The second kind of libertarian is the practical libertarian, who believes that limitations on liberty generally make people less happy and virtuous, and so are bad. In this view, liberty is merely instrumental, but nonetheless crucial. This approach can be grounded either in happiness-- people are happier if they are allowed to use heroin -- or virtue-- people are more virtuous if they have more scope for making decisions.
Note that one and half of these two kinds of libertarians are moralistic--- believing that restricting liberty is immoral or that it reduces virtue. Those libertarians cannot object to moralizing generally-- only to the particular morality chosen.
The remaining kind of libertarian is the utilitarian one. I find this the most sensible of the positions. This kind of libertarian, however, while not moralizing directly, cannot object to moralism either. The reason is that morality and immorality affect happiness. Suppose John's son engages in homosexuality, and John feels bad about it. This is genuine unhappiness, and any sort of utilitarian must accept it as such (except the directly moralistic utilitarian who says that certain sources of utility or disutility don't count). Thus, even though the utilitarian imposes no morality himself, he reckons people's moral utilities and disutilities into his calculations. For more on this, see my "The Economics of Desecration: Flag Burning and Related Activities," Journal of Legal Studies (June 1998) 27: 245-270 or ``Of Sex and Drugs and Rock'n Roll: Law and Economics and Social Regulation,'' Harvard Journal of Law and Public Policy 21: 71-81 (Fall 1997).
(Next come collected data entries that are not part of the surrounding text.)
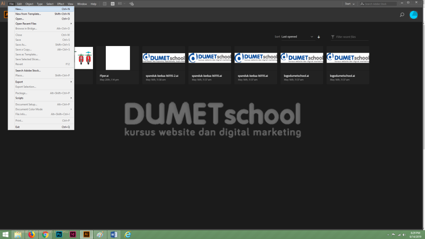The width and height of the screenshot is (425, 239).
Task: Click the Filter recent files field
Action: (x=349, y=37)
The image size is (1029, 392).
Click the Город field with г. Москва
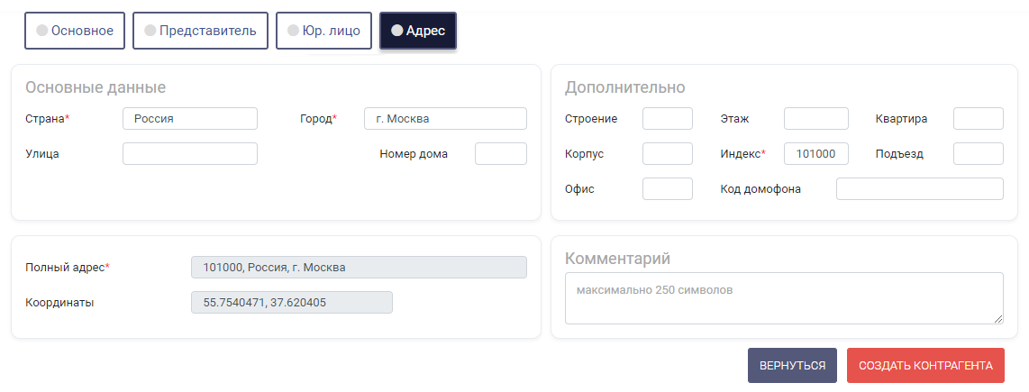coord(445,119)
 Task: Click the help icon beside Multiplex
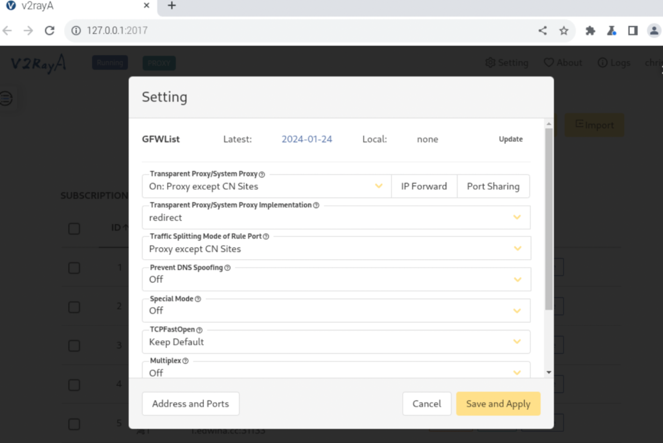pos(185,361)

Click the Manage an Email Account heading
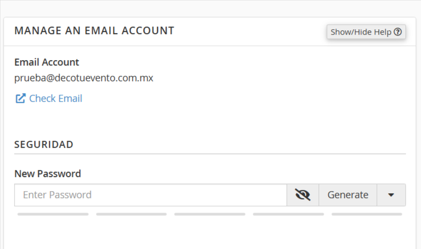94,31
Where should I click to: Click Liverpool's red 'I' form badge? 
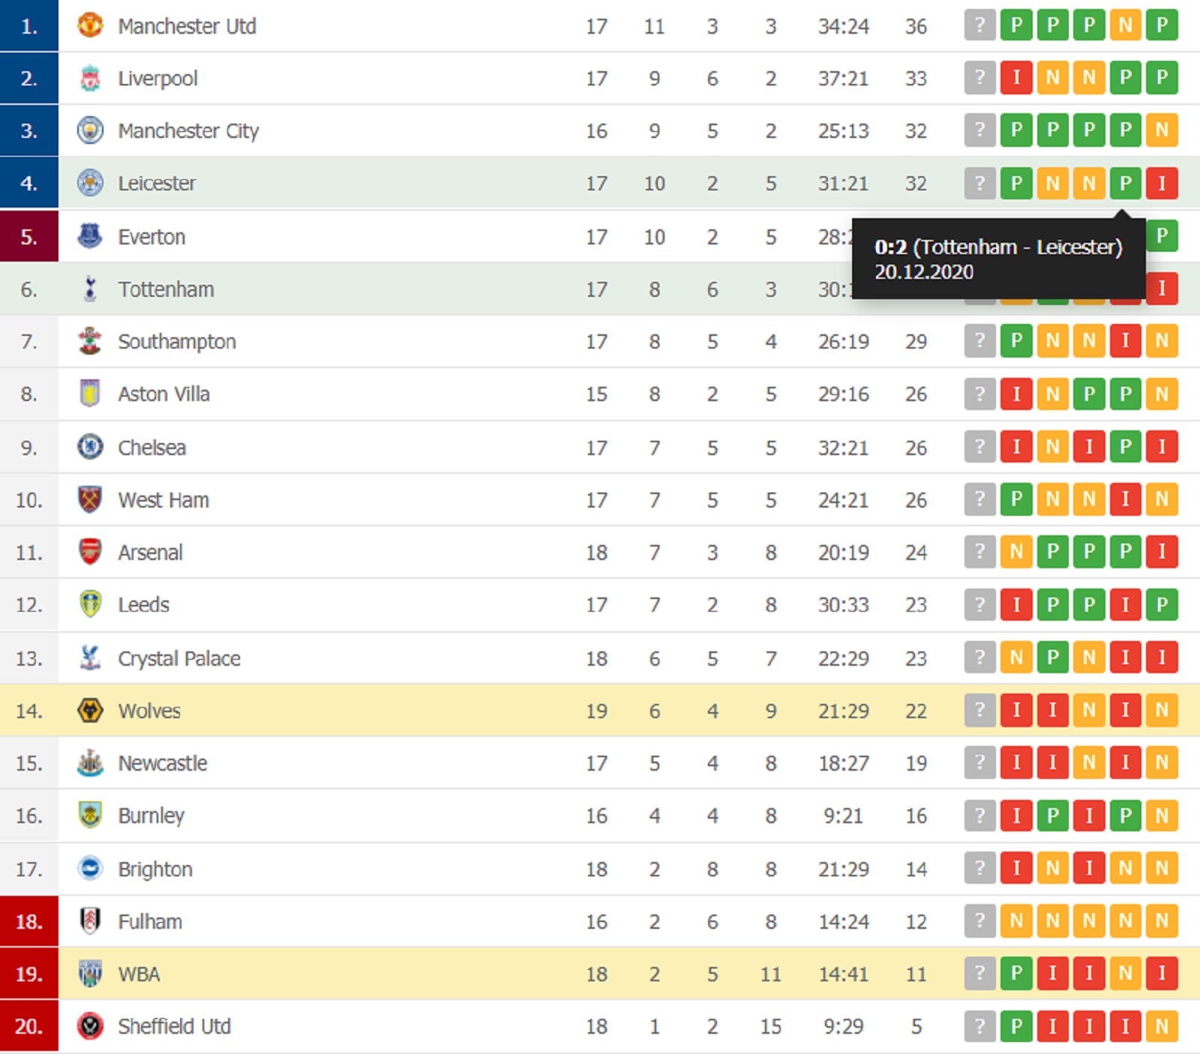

At a deeper level, even the moralistic or virtue-maximizing libertarian must confront this problem, because it boils down to property rights. Who has the right to control whether John's son engages in homosexuality? One choice is John's son; another is John. We can assign the right to either one of these two, but whichever choice is made, somebody's freedom is restricted because they are not allowed to make that homosexuality decision. We cannot say that it is obvious that this right should belong to John's son and not to John, because no human society in the history of the world has ever allocated rights that way. Rather, the commonsense way of allocating the right is that either (a) John owns it for his son's first 20 years or so, and John's son owns it after that; or (b) neither one of them own it, because the society bans homosexuality altogether. One may still argue it is right for John's son to own it, but one cannot say that something nobody ever thought of before 1800 and that hardly anybody agrees with now is self-evident.